◆ 作業課題 A:
手書き文書の翻訳についての文章に照らして、次の(i)〜(iii)がそれぞれ文章の内容と合うかを「はい」か「いいえ」で答えよ。判断の決め手となる文章中の語句も、そのまま引用して添えること。
(i) 筆者が駆け出しだったころは、メールよりファクスでのやりとりが多かった。
(ii) ラブレターの翻訳は、中国人女性から依頼された。
(iii) 筆者が手書き文書の中で一番困るのはカルテである。
◆ 作業課題 B: 手書き文書の翻訳についての文章を、最後の文の後から書き継げ。

◆ 検討する文章:
========================================================================

たまに手書きの文書を翻訳することがある。私が駆け出しだった15年くらい前は、メールよりファクスでのやりとりが多かったので手書きのビジネスレターなどをよく相手にした。日本人男性と中国人女性の間で交わされたラブレターを日本人男性の奥さんから翻訳依頼されて、自分の手がけた訳文がどういう使い方をされるのか想像して目頭が熱くなったこともある。
こういう手書き文書の中で一番困るのがカルテである。画像検索で適当なのを拾ってきたのでご覧いただきたい。
何が書いてあるのかさっぱりわからん!と投げ出してしまえたら良いのだが、引き受けた以上はなんとか解読しなければならない。こういうのはパズルのようなもので、読める漢字を拾ってその周囲に何が書いてあるのか想像力を働かせる。例えば上の画像だと2行目の後ろの方に「腸鳴」や「反跳痛」などの単語が見える。なので、「これは回診の時の記録かな」とか考えながら、拾えた漢字を頼りに医学詞典をパラパラとめくる。

========================================================================

◆ 提供データ:
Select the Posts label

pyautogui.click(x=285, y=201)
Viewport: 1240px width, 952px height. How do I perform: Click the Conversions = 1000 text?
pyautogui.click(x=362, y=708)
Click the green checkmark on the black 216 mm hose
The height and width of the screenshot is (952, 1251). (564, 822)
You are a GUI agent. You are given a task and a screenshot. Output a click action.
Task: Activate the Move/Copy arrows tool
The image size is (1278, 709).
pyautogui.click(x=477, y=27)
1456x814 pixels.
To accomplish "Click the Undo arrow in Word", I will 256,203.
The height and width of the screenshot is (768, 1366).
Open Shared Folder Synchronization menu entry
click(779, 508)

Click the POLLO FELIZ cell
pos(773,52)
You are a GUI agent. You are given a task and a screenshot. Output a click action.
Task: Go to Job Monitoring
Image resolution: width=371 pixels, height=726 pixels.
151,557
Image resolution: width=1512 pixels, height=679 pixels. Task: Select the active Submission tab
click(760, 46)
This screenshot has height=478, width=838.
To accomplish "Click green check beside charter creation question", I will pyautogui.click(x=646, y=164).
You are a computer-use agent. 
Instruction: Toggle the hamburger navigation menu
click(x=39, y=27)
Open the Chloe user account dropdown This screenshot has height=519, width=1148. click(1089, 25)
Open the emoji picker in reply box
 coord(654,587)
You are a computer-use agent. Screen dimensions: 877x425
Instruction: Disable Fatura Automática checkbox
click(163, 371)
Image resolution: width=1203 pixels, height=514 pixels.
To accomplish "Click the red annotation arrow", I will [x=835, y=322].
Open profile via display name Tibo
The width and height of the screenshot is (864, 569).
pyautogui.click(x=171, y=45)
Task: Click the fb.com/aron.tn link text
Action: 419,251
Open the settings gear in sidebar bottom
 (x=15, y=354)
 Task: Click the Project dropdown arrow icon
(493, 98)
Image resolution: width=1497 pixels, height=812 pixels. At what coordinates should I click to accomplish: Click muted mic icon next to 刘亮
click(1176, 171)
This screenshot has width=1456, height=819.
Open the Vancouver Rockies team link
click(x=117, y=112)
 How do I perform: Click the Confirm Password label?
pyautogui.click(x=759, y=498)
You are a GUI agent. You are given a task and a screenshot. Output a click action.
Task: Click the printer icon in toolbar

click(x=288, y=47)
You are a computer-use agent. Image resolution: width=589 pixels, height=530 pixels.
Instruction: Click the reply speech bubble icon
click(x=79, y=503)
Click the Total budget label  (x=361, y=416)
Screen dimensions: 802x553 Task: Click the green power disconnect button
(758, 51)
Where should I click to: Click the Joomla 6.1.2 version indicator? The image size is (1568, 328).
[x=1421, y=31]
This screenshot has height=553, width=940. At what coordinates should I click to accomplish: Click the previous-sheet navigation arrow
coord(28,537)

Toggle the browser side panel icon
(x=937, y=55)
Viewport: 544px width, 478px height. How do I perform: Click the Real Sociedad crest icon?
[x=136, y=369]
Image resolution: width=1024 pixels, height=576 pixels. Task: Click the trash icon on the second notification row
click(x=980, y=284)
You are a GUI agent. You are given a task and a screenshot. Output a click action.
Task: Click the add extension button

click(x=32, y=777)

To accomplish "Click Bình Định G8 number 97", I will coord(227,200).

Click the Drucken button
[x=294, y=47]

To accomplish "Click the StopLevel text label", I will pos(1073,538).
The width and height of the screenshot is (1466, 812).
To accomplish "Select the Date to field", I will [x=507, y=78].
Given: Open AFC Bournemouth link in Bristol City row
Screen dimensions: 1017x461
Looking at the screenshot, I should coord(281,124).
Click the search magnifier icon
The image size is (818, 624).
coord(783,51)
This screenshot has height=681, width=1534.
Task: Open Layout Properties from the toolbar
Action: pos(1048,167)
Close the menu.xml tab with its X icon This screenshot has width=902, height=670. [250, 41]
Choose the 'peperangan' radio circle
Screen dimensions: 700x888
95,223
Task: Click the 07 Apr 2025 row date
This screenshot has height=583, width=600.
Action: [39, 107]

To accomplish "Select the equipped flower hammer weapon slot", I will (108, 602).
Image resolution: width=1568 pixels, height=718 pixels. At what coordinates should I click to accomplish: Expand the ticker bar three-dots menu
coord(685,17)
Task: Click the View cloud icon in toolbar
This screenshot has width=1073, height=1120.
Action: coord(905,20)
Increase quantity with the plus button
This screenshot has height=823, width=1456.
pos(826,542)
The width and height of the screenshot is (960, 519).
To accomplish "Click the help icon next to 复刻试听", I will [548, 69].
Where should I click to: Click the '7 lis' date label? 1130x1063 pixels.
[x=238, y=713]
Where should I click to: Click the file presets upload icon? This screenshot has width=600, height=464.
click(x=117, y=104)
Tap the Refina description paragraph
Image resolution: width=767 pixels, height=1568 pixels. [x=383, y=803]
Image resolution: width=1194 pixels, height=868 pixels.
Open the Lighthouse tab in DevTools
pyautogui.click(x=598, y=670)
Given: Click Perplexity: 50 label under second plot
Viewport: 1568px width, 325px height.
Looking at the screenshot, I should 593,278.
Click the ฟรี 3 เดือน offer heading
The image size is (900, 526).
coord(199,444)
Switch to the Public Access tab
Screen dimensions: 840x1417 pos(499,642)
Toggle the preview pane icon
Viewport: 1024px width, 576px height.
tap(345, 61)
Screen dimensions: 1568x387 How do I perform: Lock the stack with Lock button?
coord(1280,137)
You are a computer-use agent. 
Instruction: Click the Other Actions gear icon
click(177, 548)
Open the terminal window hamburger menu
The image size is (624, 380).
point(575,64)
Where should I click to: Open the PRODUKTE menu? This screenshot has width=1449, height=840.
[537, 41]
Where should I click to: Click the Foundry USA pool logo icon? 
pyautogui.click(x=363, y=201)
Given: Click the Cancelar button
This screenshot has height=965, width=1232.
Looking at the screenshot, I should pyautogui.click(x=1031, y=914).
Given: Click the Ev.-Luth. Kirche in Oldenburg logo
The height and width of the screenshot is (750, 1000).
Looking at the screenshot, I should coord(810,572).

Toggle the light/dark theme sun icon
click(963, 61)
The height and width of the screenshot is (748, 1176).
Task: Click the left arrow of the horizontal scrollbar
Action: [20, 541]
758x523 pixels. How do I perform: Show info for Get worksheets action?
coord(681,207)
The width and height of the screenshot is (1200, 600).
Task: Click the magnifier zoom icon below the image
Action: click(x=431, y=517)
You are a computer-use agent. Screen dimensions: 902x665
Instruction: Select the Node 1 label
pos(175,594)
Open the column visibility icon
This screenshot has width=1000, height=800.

========================================================================

◆ 解答欄 A:
(i) はい。「メールよりファクスでのやりとりが多かった」
(ii) いいえ。「日本人男性の奥さんから翻訳依頼されて」
(iii) はい。「こういう手書き文書の中で一番困るのがカルテである」

◆ 解答欄 B:
まず解読できない部分としては、医師の名前、薬品名、検査結果の数値などがあげられる。これらには文脈からの類推がきかないので、草書でさらさらっとやられるとお手上げである。
先日相手にしたカルテはなんとかかんとかがんばって7割くらい拾い出した。面白かったが、終わったらさすがに疲れた。